Voter registration for the first phase of the elections opened on 3 October 2021 and closed on 7 October. A total of 702,000 citizens were registered as being eligible for voting. Registration for candidates began on 26 October and concluded on 4 November. The electoral campaigning began on 27 November and concluded on 9 December. 61 localities where no elections were held in the first phase were included in the second phase, bringing the total to 127 localities including 25 in the Gaza Strip. Elections were not scheduled to be held in refugee camps in West Bank or East Jerusalem. Hamas in January 2022 again prohibited holding the elections in Gaza. Voter registration for the second phase began on 8 January and concluded on 12 January. A total of 787,000 voters were registered. The registration for candidates in the second phase was opened on 8 February and concluded on 17 February. The campaigning period began on 12 March and concluded on 24 March.

== Participants ==

The Central Elections Commission announced that 6,299 candidates were nominated including 1,599 women candidates. They belonged to 765 lists overall, including 277 affiliated with political parties and 488 independent ones. For the first phase, a total of 4,880 candidates, including 1,551 women candidates, were approved. Only 154 localities submitted multiple lists, while 162 localities submitted a single list, allowing them to win by acclamation. Another 60 localities submitted no lists.

In the second phase, a total of 259 lists were submitted from 73 localities, with 178 being independent and 81 being affiliated to political parties. 50 localities submitted multiple lists, while 23 submitted only a single list and 28 submitted none.
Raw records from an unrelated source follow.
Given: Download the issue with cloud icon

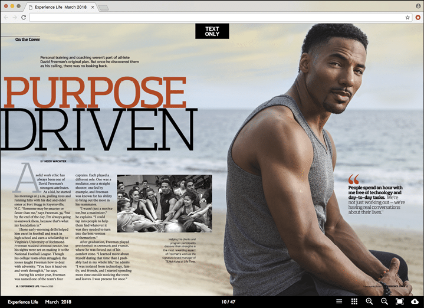Looking at the screenshot, I should point(415,302).
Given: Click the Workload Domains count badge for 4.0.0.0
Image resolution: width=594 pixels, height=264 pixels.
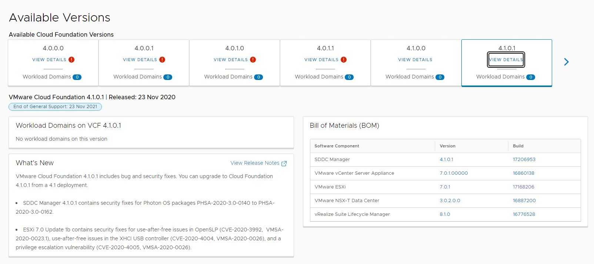Looking at the screenshot, I should (x=77, y=77).
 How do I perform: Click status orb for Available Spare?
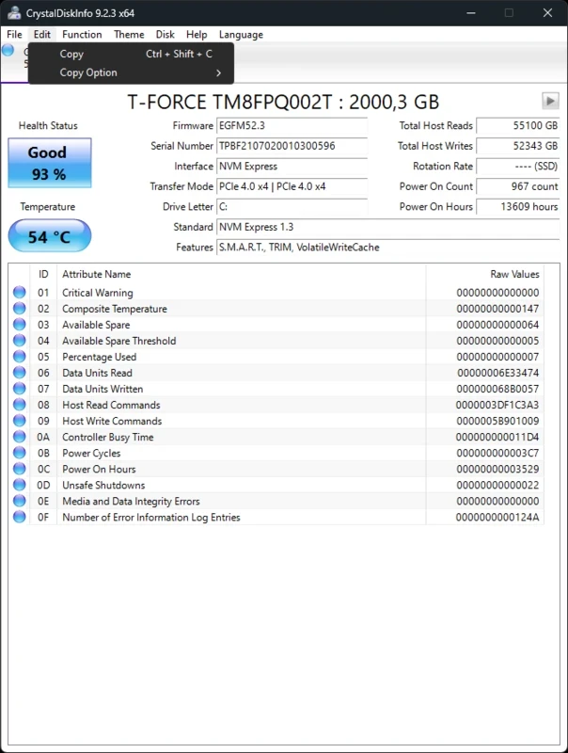point(20,325)
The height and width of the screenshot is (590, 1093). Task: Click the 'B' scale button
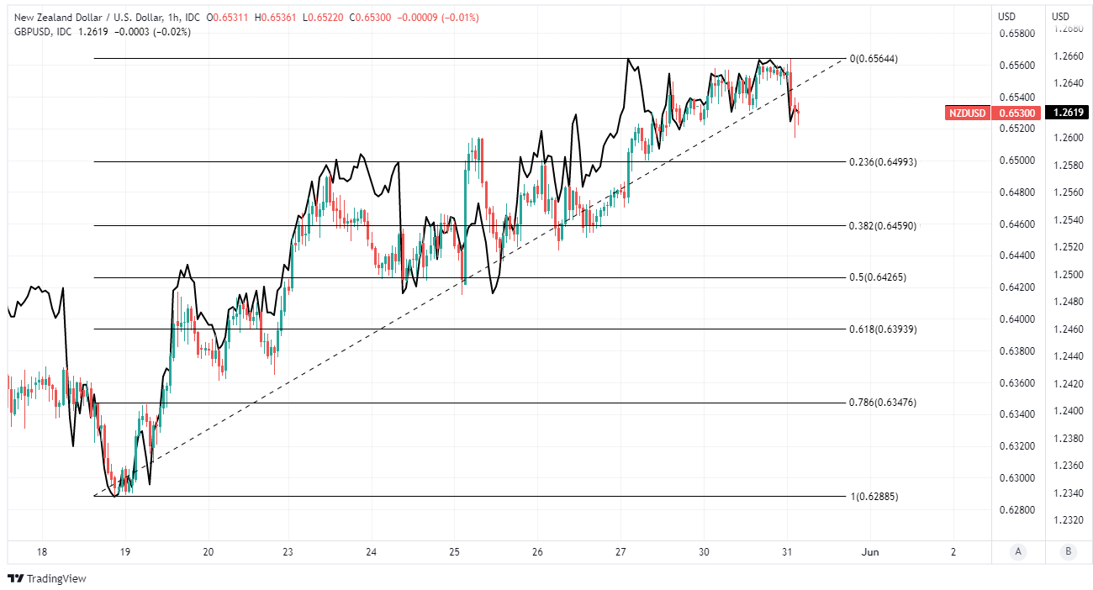[x=1068, y=551]
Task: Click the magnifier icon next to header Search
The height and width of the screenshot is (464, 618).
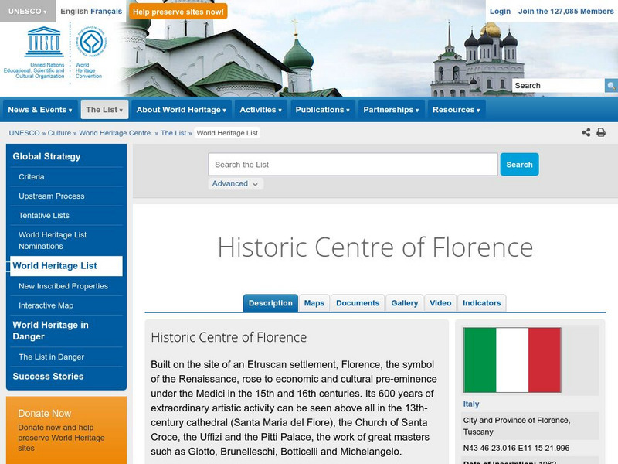Action: (611, 85)
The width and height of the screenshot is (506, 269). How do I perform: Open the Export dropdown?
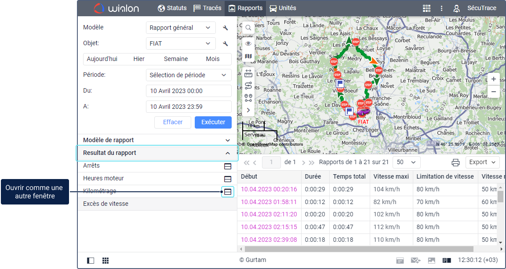(x=482, y=162)

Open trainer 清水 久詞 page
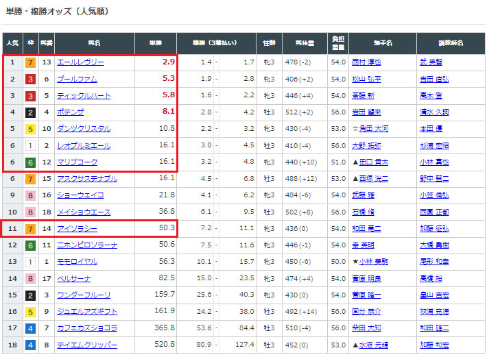click(433, 112)
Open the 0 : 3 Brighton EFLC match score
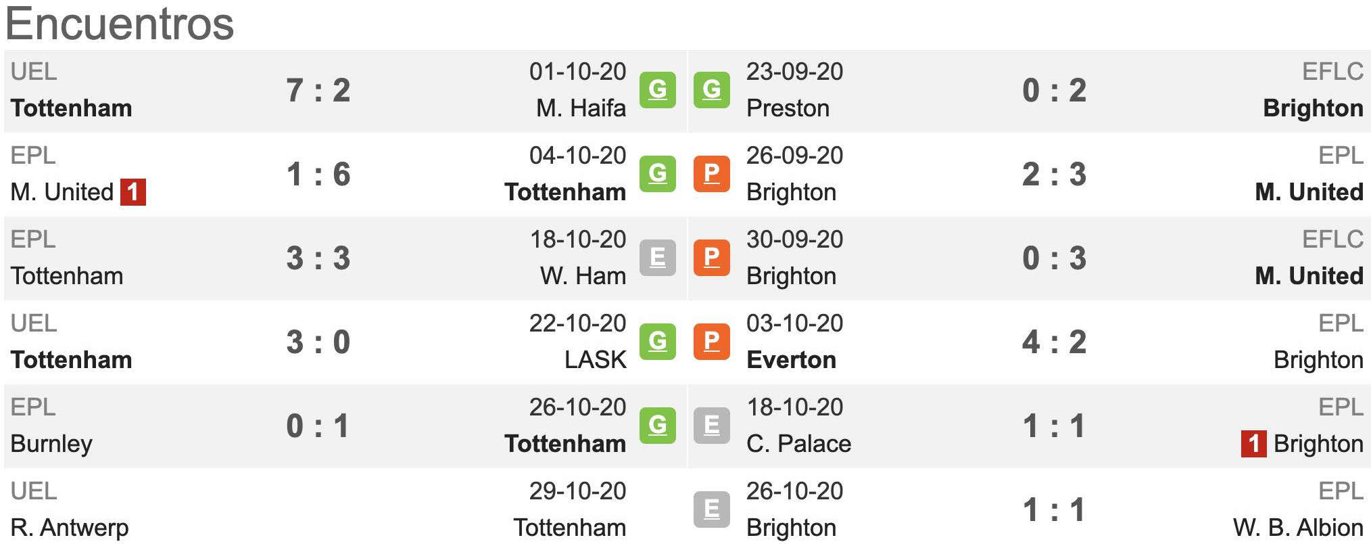Viewport: 1371px width, 544px height. point(1054,258)
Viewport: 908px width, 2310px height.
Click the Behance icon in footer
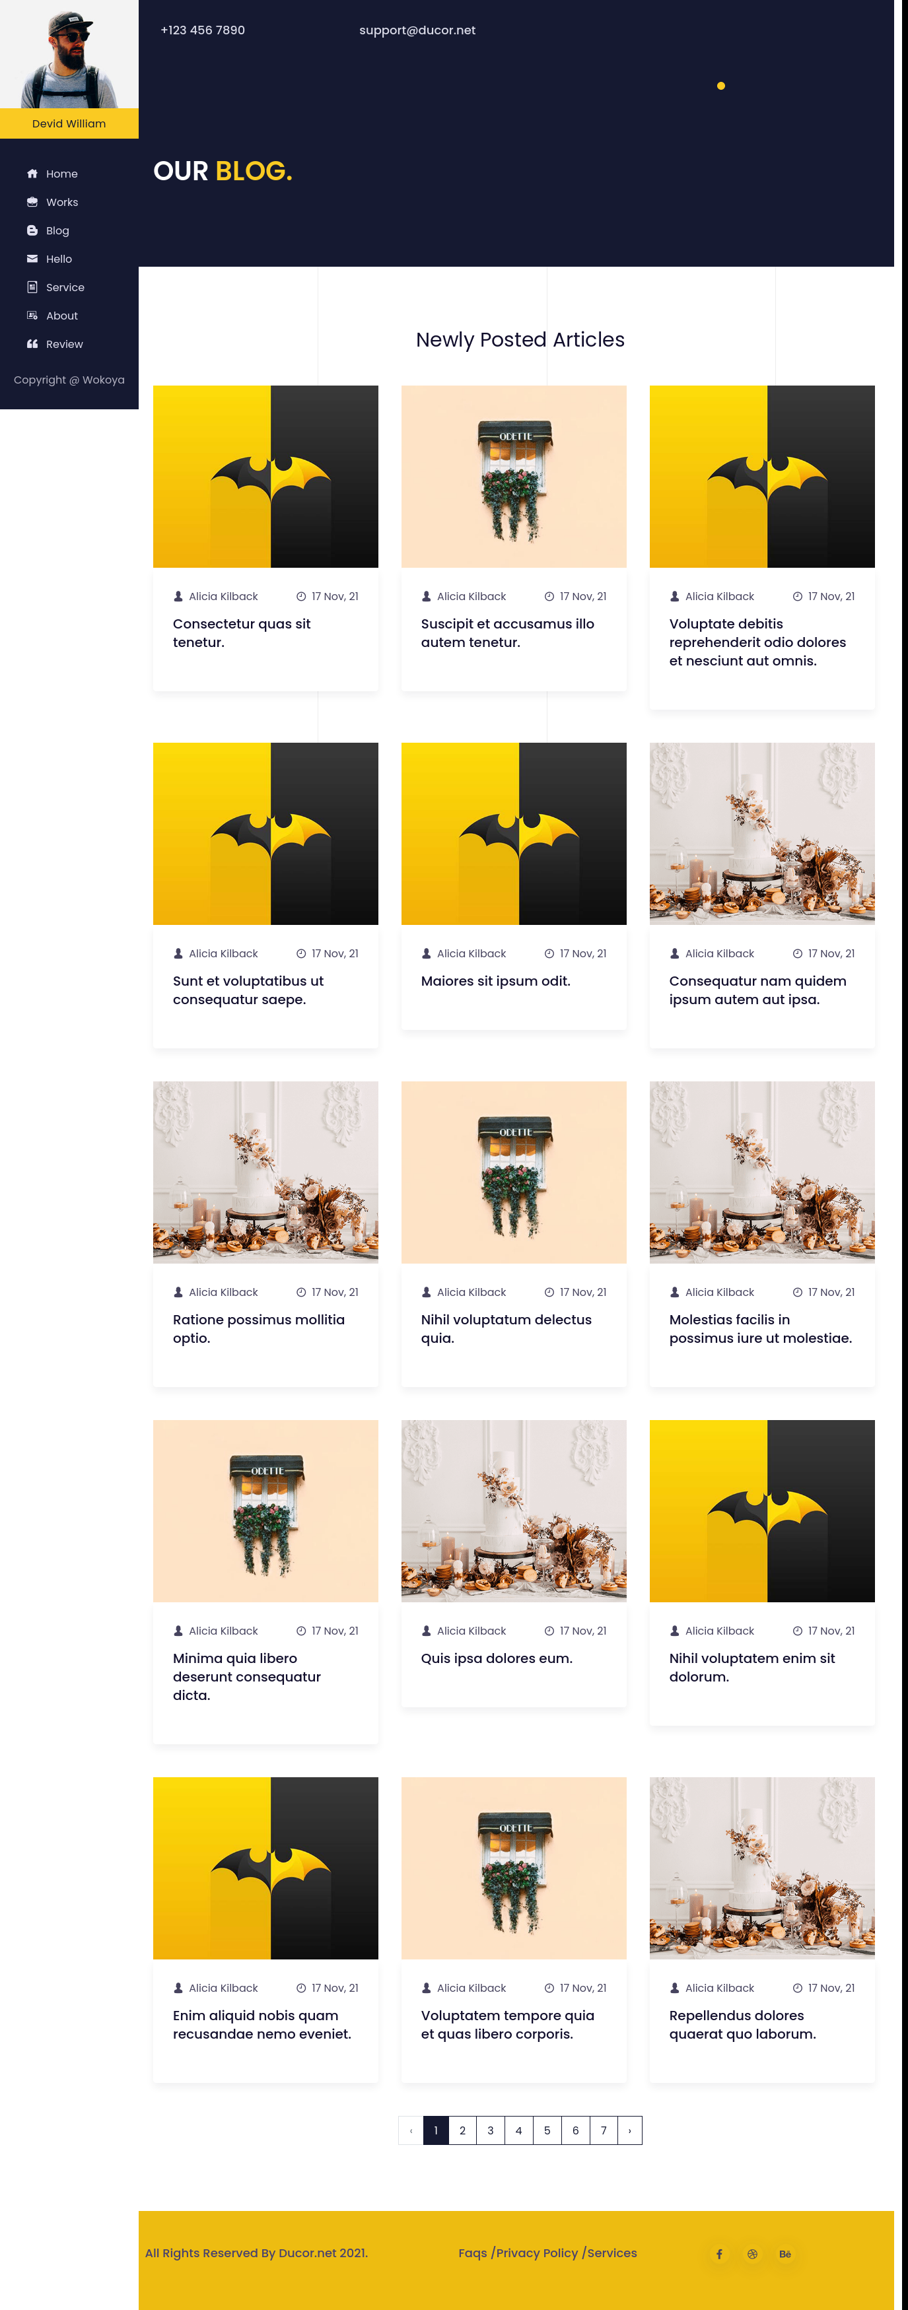[x=785, y=2254]
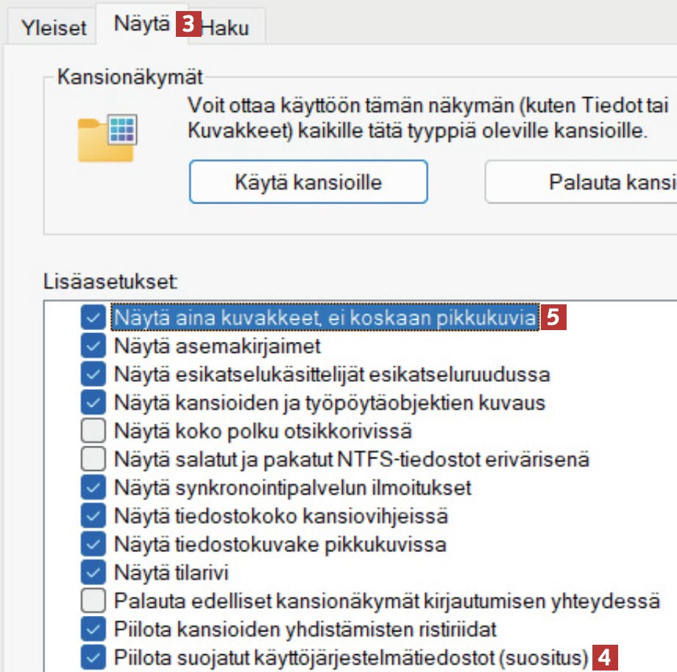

A total of 2,537 candidates were nominated, including 678 women. Hamas boycotted both the phases and did not allow the elections to be held in the Gaza Strip. Many supporters and members of the movement however participated as independents and also joined with the Popular Front for the Liberation of Palestine in 25 localities in the second phase. The Palestinian Islamic Jihad also indicated that it would not participate in the elections. Fatah candidates ran under the bloc named "Construction and Liberation".

== Opinion polls ==
===Round 1===

| Date | Pollster | Sample size | Fatah | Hamas | Others | Undecided | DK/NA |
|---|---|---|---|---|---|---|---|
| 14–23 October 2021 | PCPSR | 1,800 | 41% | 27.1% | 7.2% | 14.0% | 7.6% |

===Round 2===

| Date | Pollster | Sample size | Fatah | Hamas | Others | Undecided | DK/NA |
| 8–11 December 2021 | PCPSR | 1,270 | 38% | 30% | - | - | - |
| 29% | 47% | - | - | - |
| 14–23 October 2021 | PCPSR | 1,800 | 35.4% | 35.4% | 10.5% | 13.0% | 4.5% |

== Results ==

===First phase===
According to the Central Elections Commission the turnout for the first phase was 64.79%, with 268,318 out of a total 405,687 eligible voters casting their ballots for 1,503 seats in 154 localities. 1.01% of votes were cast as white ballots while 2.43% were declared as invalid. 70.86% seats up for election were won by independent lists and 29.14% were won by candidates of political parties. Candidates won by acclamation in 162 localities. 21.8% of the overall winning candidates were women.

===Second phase===

The turnout for the second phase was 53.69% per the Central Elections Commission, with around 380,000 out of a total 715,413 eligible voters casting their ballots for 632 seats in 50 localities. 1% of votes were cast as white ballots while 2% were declared as invalid. 64.4% seats up for election were won by independent lists and 35.5% were won by candidates of political parties. Candidates won by acclamation in 23 localities. 19% of the overall winning candidates were women. Among partisan lists, Fatah won 217 seats either on its own or as part of coalition lists, while the Popular Front for the Liberation of Palestine won five seats, the Palestinian Popular Struggle Front and Palestinian National Initiative won four seats each, and the Democratic Front for the Liberation of Palestine won one seat.